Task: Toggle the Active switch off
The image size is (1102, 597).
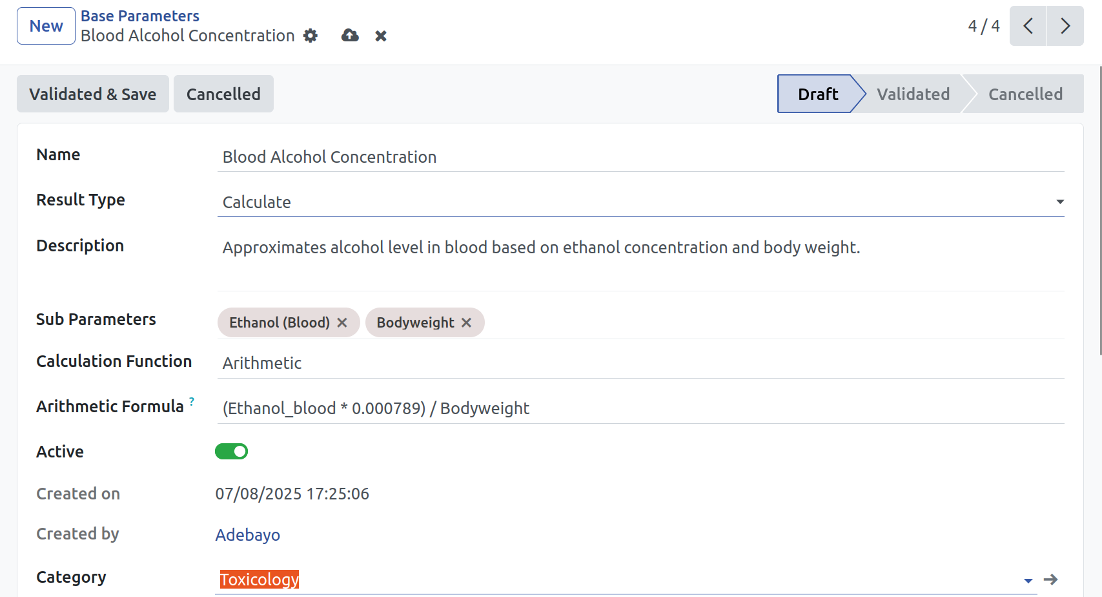Action: [231, 452]

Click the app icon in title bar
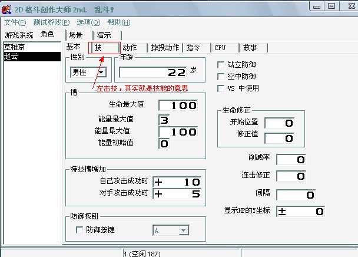(6, 9)
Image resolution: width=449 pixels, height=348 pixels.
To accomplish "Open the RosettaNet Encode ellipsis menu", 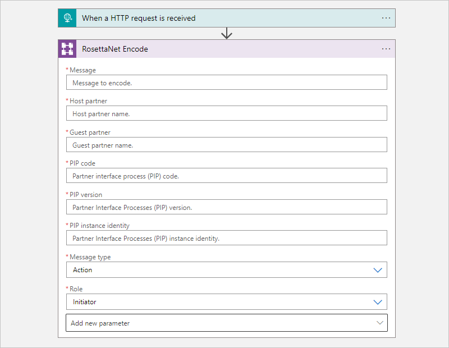I will tap(386, 49).
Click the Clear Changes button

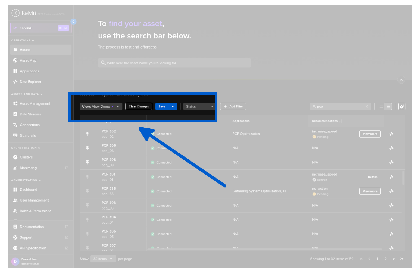[139, 107]
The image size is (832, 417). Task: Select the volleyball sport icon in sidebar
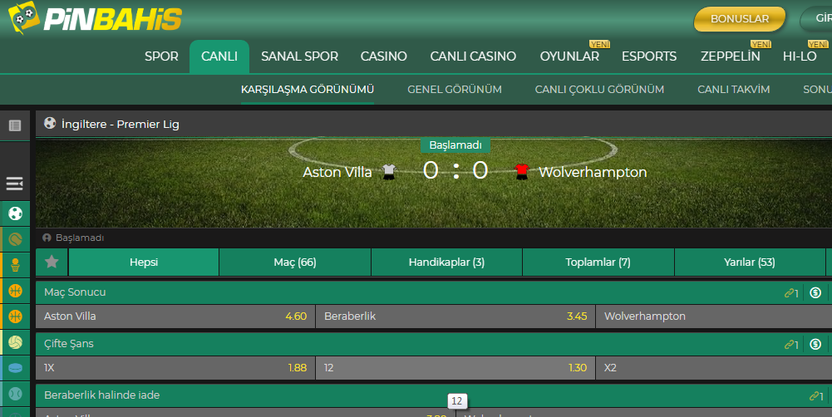tap(16, 343)
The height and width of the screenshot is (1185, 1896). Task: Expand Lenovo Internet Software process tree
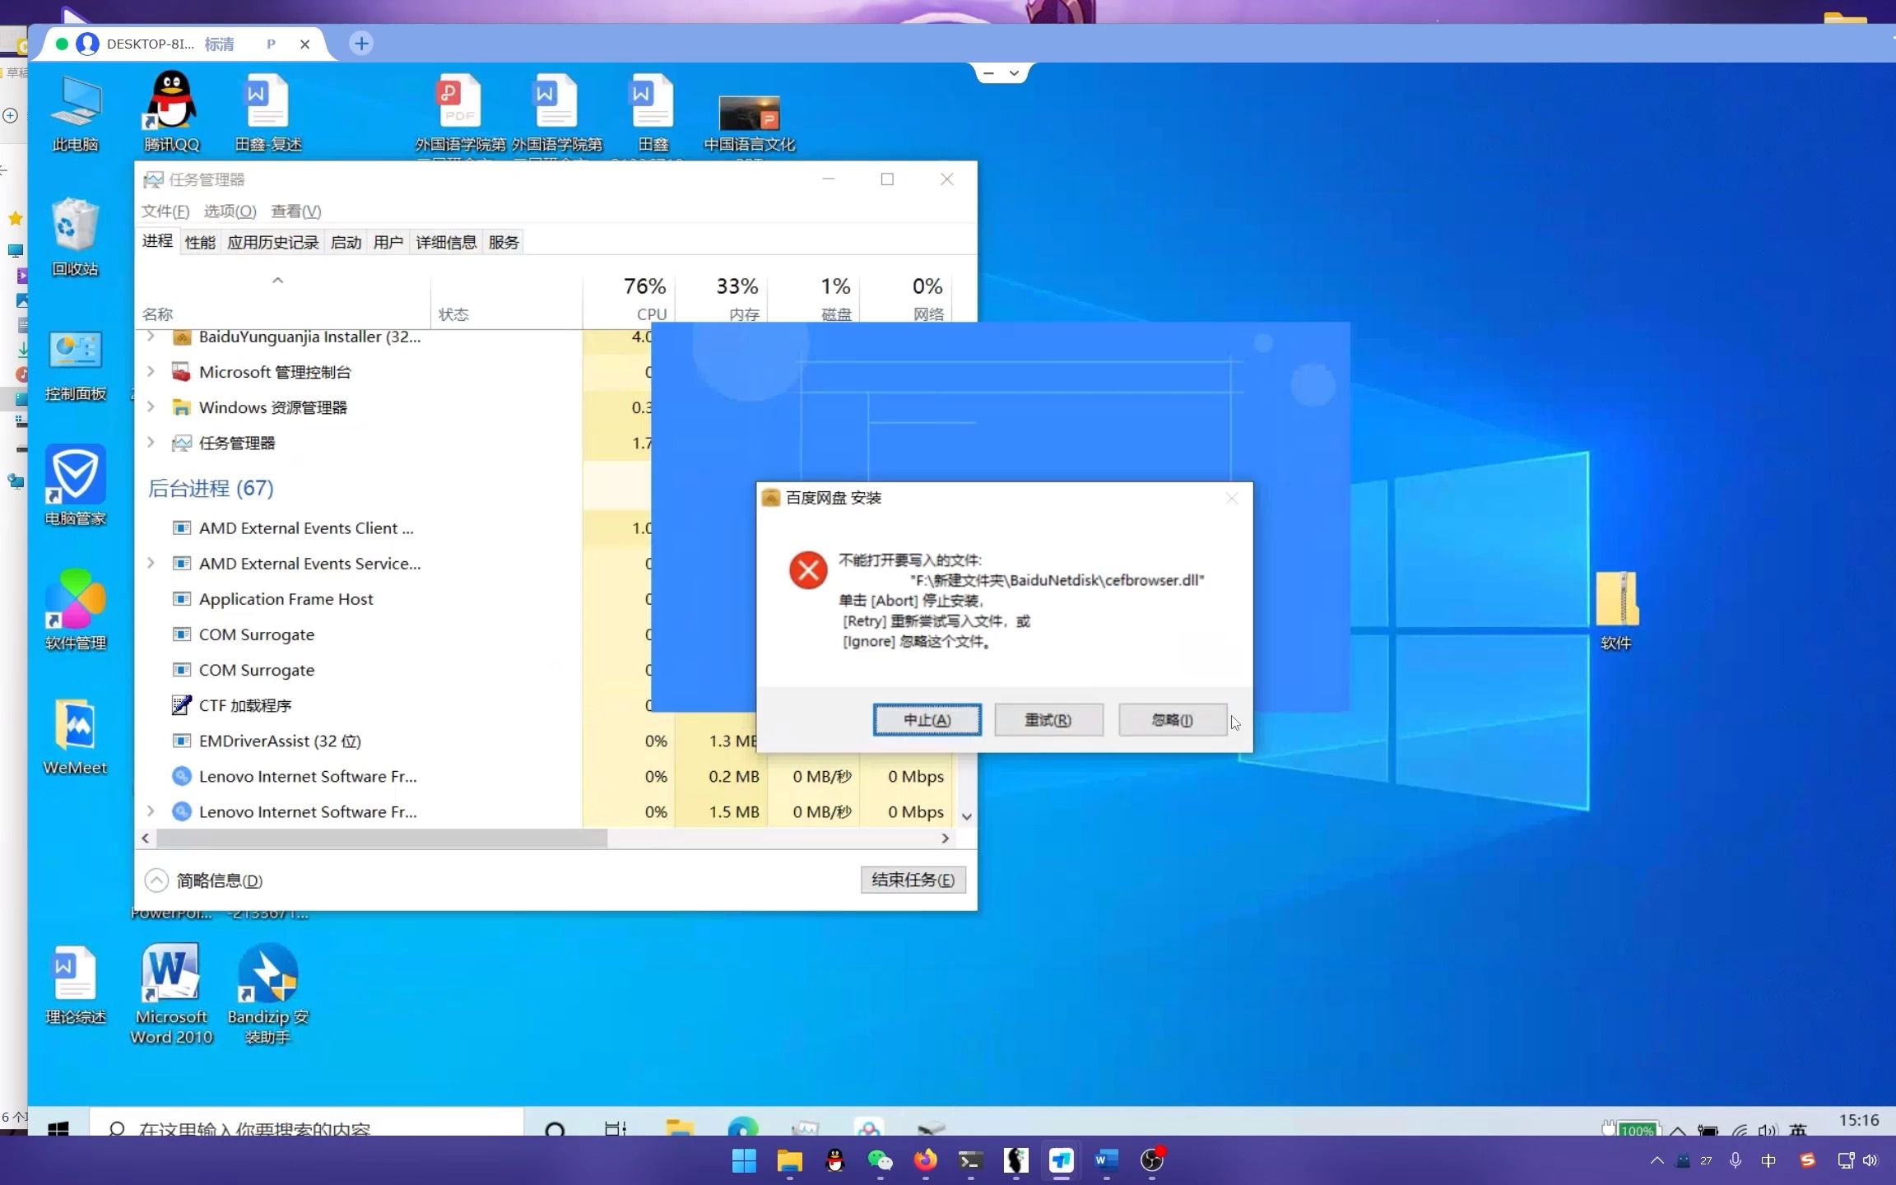click(150, 811)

■ ■ ■ ■ ■

Beginning at the line that contains "Click the Clear Changes button", copy each remaining line of the records exactly, through the final one. Omit the pictures.

Click the Clear Changes button

[139, 107]
The image size is (832, 417). Task: Select the volleyball sport icon in sidebar
tap(16, 343)
The height and width of the screenshot is (1185, 1896). Task: Expand Lenovo Internet Software process tree
click(150, 811)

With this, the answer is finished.